CitySDK partner Province of Rome presented its Open Data portal in 2012, answering to the need to fulfill an institutional duty while gaining, most importantly, an extraordinary opportunity to better serve the local (and broader) community through transparency, raising the degree of participation from citizens. In practice, this respectable amount of data came from patient work, going through the competent office units looking for spreadsheets and miscellaneous databases (including paper sheets!) gathering data that had to be consolidated, polished and turned into useable datasets. Moreover, it was necessary to make sure that nothing that was going to be public would violate property rights or expose personal data, a process that required, in certain cases, specific authorization or acquisition tasks.

While this effort was well received by all stakeholders, it was soon evident that further investments had to be done. Transparency had been pursued and achieved, institutional duties where fulfilled but the degree of relation among datasets was low – you may read this CitySDK blog post from our friend and collaborator Simone Onofri for insights on relation among datasets.

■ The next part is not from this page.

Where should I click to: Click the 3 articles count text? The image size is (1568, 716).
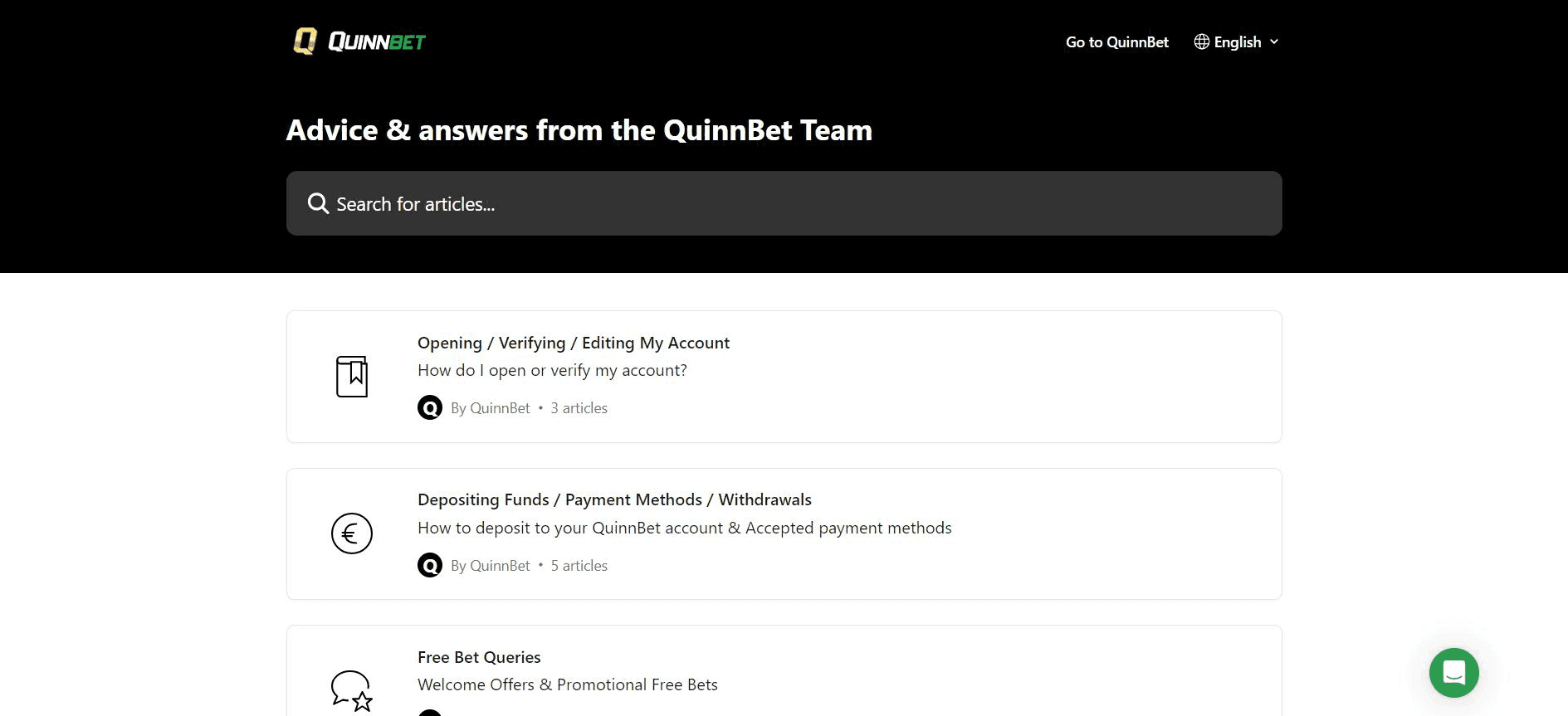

Therefore, in a time when because of the economic crisis we are forced – as never before – to refrain from spending, we at Province of Rome had to find additional motivations for bringing these sort of “fine tuning” investments higher on the to do list of our institution – and here’s where CitySDK comes into play.

Improving datasets playing key role

Province of Rome brought, since the beginning of the project, several datasets into the CitySDK Smart Tourism domain describing touristic itineraries, museums and events happening in the territory of the Province. However, although during the exploitation of such data by the APIs and pilot applications developed within the project activities the need for an improvement of the datasets came out strong, an additional “trigger” was needed to start, within our highly structured institution, the process of refactoring those datasets at all levels, as they were often poorly related to each other.

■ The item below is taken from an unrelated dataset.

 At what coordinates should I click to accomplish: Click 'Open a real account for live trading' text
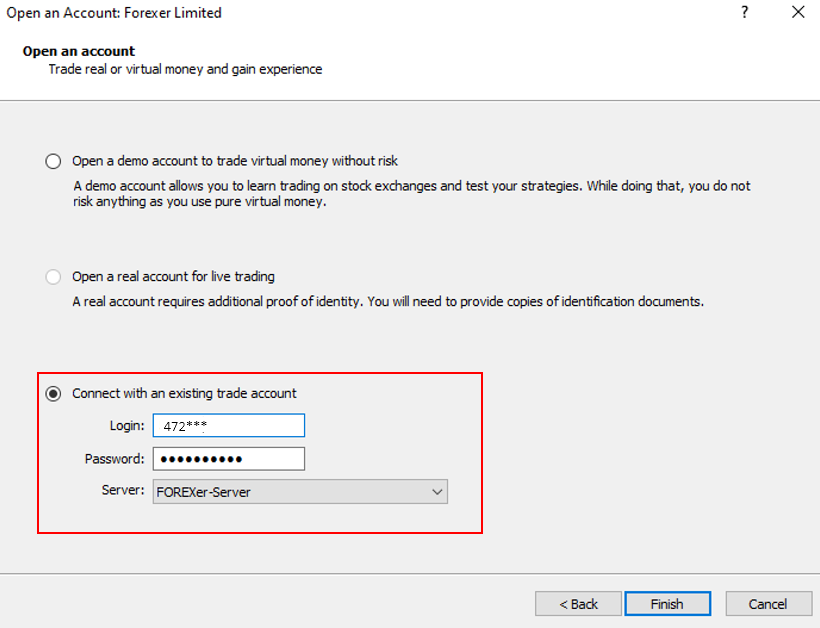pyautogui.click(x=173, y=277)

As always, a bit of luck and the right timing are essential: the datasets initially brought into the CitySDK framework were created within the project “Roma&più” (Rome and more), and the idea of bringing new resources into the same project to keep producing data was actually “in the air” but deadlines and specific output were not set. Did I already say that CitySDK came into play?

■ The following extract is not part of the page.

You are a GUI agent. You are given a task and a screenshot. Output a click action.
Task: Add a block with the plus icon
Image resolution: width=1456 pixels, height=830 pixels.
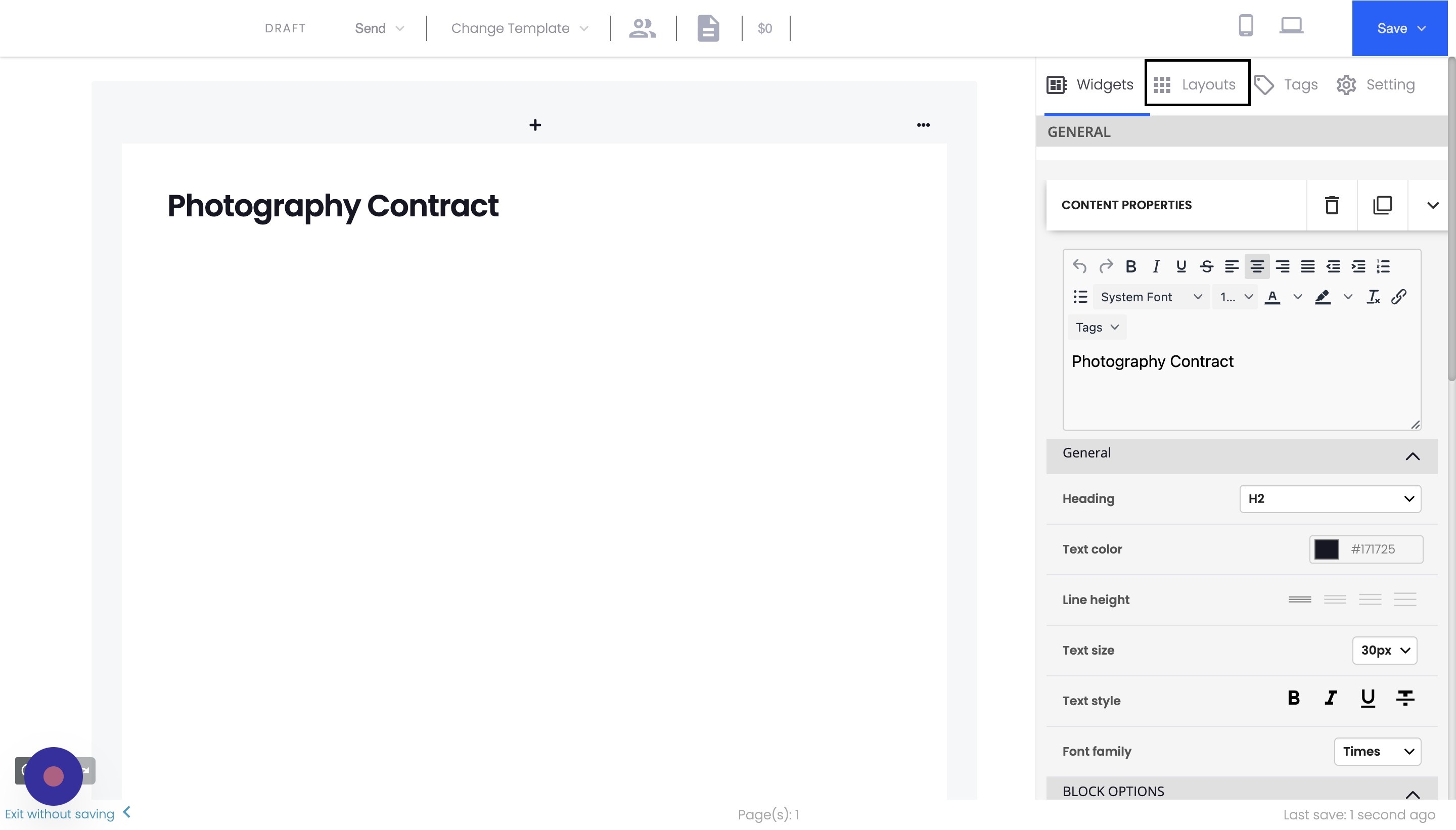[x=535, y=125]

Well, with CitySDK ongoing, we had one more reason (and a very good one!) to speed up the improvement of the data and to address the missing linking. We used catch phrases like “The Commission is asking us to improve our datasets” and “ALL other CitySDK partner cities publish much better data than we do” and so on, to communicate the importance of the improvement that were going to be achieved through the additional effort suggested by CitySDK.

Multilingual Tourism portal will be launched in June

Summing it up, the new “Roma&Più” multilingual tourism portal is scheduled to be launched on June 15 2014, and thanks to CitySDK we could ensure that the newly refactored datasets are going to be linked to a fairly good degree. Moreover, we are making plans for publishing Linked Open Data in the near future, with new creative possibilities offered to developers.

The synergy between Province of Rome and CitySDK plans towards data production has been very constructive and something we are proud of – after all, one of the main concepts behind European projects is to foster existing ideas allowing the development of new collaborative projects and infrastructures.